[Start of Attachment]

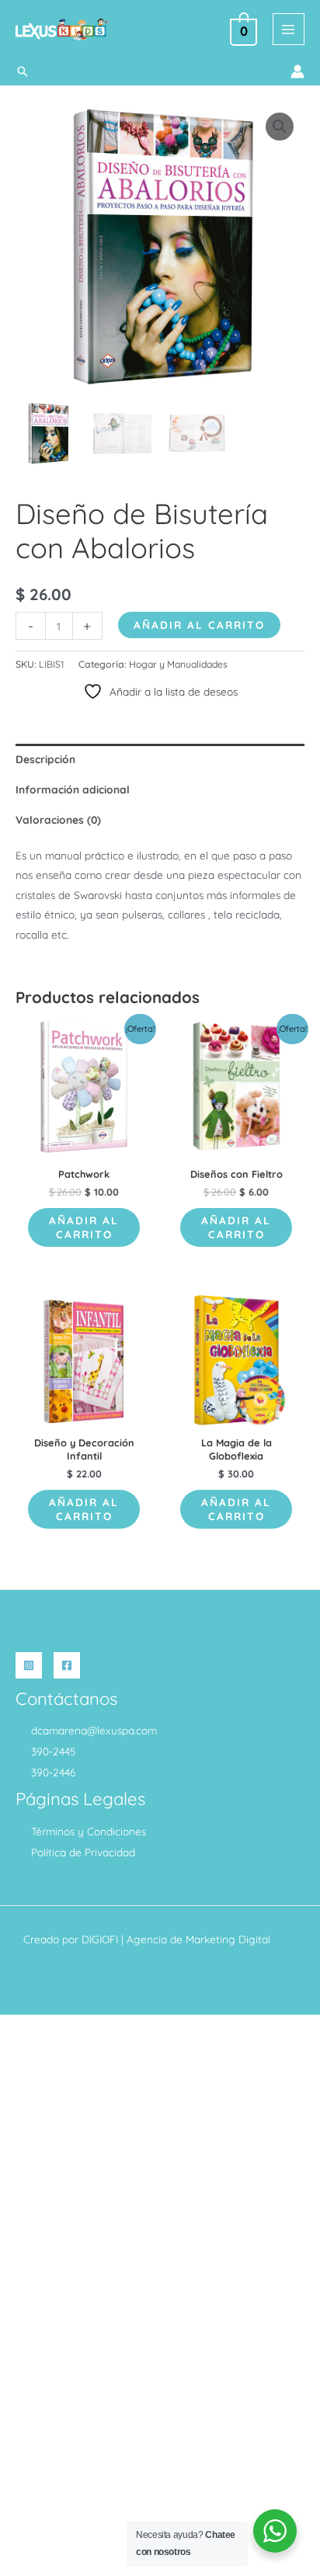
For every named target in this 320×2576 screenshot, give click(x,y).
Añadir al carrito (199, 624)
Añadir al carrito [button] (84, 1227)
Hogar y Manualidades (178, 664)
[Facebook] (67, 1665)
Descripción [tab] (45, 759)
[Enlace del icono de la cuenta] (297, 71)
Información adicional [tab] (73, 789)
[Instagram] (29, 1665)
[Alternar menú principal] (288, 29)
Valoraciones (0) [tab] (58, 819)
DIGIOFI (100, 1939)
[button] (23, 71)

[End of Attachment]
[Start of Attachment]

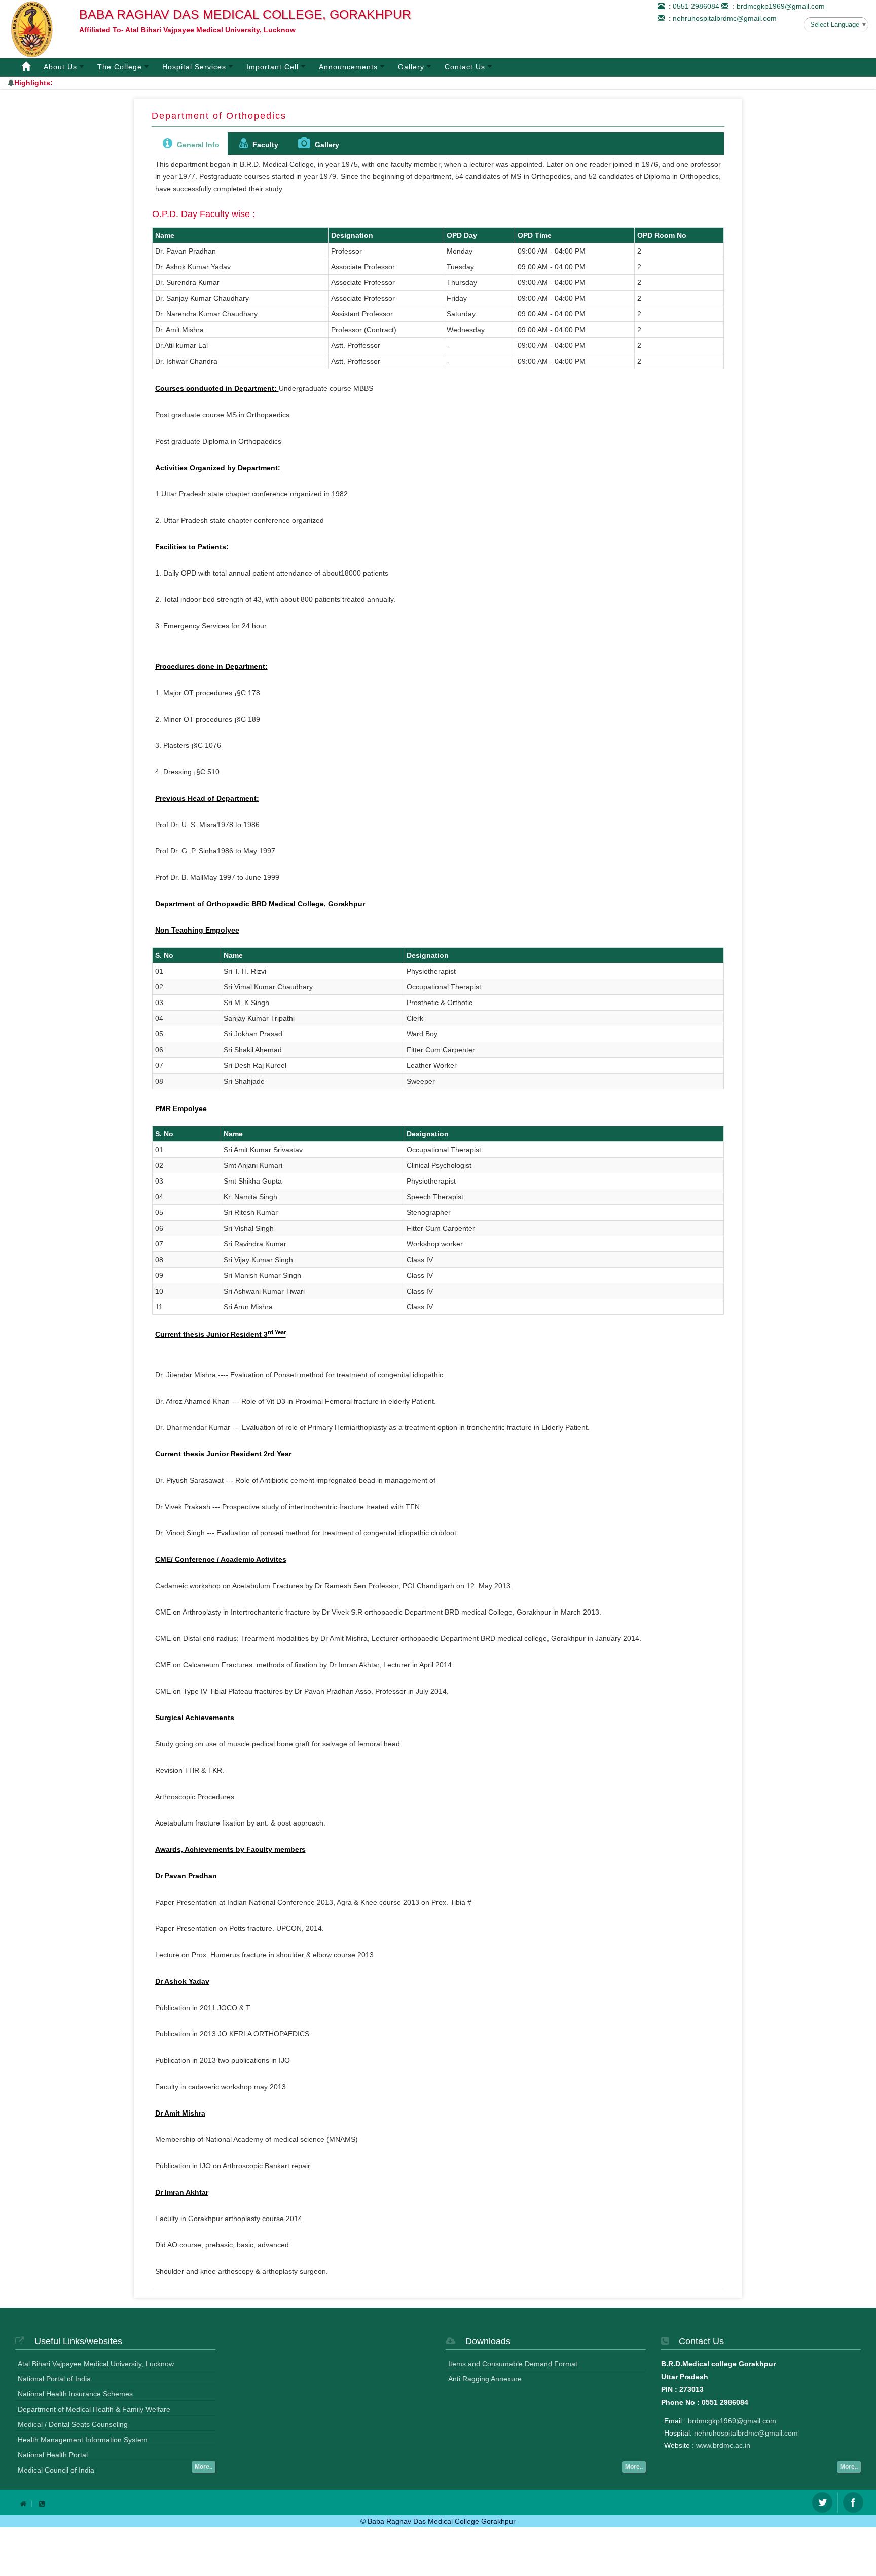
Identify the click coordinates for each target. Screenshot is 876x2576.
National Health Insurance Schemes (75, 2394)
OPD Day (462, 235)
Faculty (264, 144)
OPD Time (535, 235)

[End of Attachment]

__ASSIGNED TASK__
Among the entries above, the line containing "Hogar y Manualidades (178, 664)", the line containing "[button] (23, 71)", and all lines between them are to be restated word for word; nothing else belongs in the reply.

__WRITTEN RESPONSE__
Hogar y Manualidades (178, 664)
[Facebook] (67, 1665)
Descripción [tab] (45, 759)
[Enlace del icono de la cuenta] (297, 71)
Información adicional [tab] (73, 789)
[Instagram] (29, 1665)
[Alternar menú principal] (288, 29)
Valoraciones (0) [tab] (58, 819)
DIGIOFI (100, 1939)
[button] (23, 71)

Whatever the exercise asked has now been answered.